Everyone does it! We expect a little bit too much, are too reliant on social media, are very bad about dealing with change, and even get disappointed by good things.
Let’s start with expectations, in relationships. It’s hard not to have them; after all, you are a human being who hopes to be satisfied with the relationship.
But one of the most insidious issues that a lot of people deal with in their relationships is this thinking that if a relationship is good, it’s enough.
People go about living without expecting anything from others and expect nothing in return. No drama, no drama, no drama.

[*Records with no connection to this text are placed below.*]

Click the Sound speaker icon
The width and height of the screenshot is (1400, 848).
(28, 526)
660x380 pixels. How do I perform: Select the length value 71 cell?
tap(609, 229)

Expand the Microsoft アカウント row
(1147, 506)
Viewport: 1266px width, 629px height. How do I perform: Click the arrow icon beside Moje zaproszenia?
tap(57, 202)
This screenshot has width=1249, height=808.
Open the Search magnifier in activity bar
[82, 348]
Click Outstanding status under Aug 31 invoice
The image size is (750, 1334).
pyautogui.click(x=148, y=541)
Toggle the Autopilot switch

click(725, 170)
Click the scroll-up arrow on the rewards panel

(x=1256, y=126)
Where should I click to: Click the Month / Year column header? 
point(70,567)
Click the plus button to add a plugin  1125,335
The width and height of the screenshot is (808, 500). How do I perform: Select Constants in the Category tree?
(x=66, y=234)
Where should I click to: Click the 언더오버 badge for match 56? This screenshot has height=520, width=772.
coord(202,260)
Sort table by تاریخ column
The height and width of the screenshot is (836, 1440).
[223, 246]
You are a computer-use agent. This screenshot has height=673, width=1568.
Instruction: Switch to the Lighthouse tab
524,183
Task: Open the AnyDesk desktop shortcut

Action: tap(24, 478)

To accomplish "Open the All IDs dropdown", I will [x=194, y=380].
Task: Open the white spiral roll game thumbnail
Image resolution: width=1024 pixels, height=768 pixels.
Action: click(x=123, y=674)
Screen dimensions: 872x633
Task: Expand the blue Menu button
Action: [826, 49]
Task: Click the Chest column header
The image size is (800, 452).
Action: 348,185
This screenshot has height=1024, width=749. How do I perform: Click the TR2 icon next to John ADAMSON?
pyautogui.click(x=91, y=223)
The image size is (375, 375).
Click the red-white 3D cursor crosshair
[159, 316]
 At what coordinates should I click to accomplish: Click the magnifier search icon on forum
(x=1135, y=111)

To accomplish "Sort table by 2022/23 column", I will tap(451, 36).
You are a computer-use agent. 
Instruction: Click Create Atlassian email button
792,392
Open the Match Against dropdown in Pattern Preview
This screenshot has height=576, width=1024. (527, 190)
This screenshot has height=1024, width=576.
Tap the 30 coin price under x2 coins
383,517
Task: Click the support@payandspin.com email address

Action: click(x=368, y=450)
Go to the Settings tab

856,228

We say we are going to be happy and it’s all good. And then people meet the person that they get into a relationship with and if it’s good, then they get excited.
But then a series of events shows that this is not good. Something tragic happens that shakes their entire foundation and it becomes evident that a relationship can not live.
With a history of this, we learn that a good relationship will never happen. It is so much better to be alone. We are scared of being alone. We are terrified.
But there is nothing to be scared of if you know how to handle it. If you have learned how to not expect from the relationship.
The trap of expecting everything and getting nothing
You see, we have this complex “less is more” mindset. Things are good and life is good and it’s a simple life.
We feel safe. This means we take things for granted.
They’re good, so we assume they always will be. If the relationship is going to be bad, it has to be all our fault.
No one would be so stupid and look where it got them.
It’s because we don’t have a basis for disappointment.
That little part of our brain that knows things will be OK that says, “Okay, there are risks in life.
If you’re not willing to take a chance on life, then I don’t think you are healthy. But how can you expect to be happy with your life if you never take risks?”
This isn’t all bad, because it does keep us alert. We know we will get some risks in our lives.
We also know that we have many years of life ahead of us, so we can live like there are no limits.
But what if that’s not enough for you?
What if you are already waiting for the worse to happen because you just don’t want to be alive right now?
When this happens, you know that you have to go back to the foundation of your life.
You have to take time to analyze why you think you want to live in a certain way. Why does it matter that much that someone else is in your life?
Because you have always wanted it? What does that actually mean?
Where do you draw the line? What’s the value you?
What is good for you? What do you expect from other people?
What do you expect of yourself? Who am I?
Who do I want to be? Who do I like? Who can I learn from?
What is my contribution? What is important to me?
These are the questions we should be asking. Not every day, but often.
If there is a day we don’t do this, we are missing out on what makes us who we are and what we want to be.
We can’t expect to find happiness in a relationship if we are not happy with ourselves
When we look at others, our focus should be on what we can do for them.
I know people who cannot connect with people because they expect people to give them something they don’t have.
So when you start to figure out what that is for you, don’t be surprised if you find that it’s the same thing for them.
Don’t be surprised if you find that it’s more for them than you could ever do.
There are wonderful people out there and the ones who are right for you might have already found them.
But they will not stay in your life if you keep on looking for more and don’t first dig in and try to get at the core.
When you do this, you will be surprised at what comes up. I know that it might not happen the same for everyone, but it’s what will happen for you.
There is no limit to what you can learn about yourself and other people. Because once you do this, you will be surprised by what you find.
You will be surprised by how you were always looking for other people to do everything for you and you will wonder why you did it.
This is a huge part of why some relationships don’t work out. They were never really based on a foundation that was true to them.
The power of relationships is not in getting the attention you want. The power of relationships is in giving them to the people you care about.
If you’re in a relationship that’s not working out, it might be that the other person is not doing things for you that you value.
If that’s the case, it’s time to look at what’s going on in your life and see if there is something that can be done to change that.
If it is because of a lack of foundation in your life, it’s time to change the way you think about your life and see if you can gain some perspective.
Of course, there is no guarantee that things will get better. Sometimes things just get worse.
But you have to remember, this too shall pass.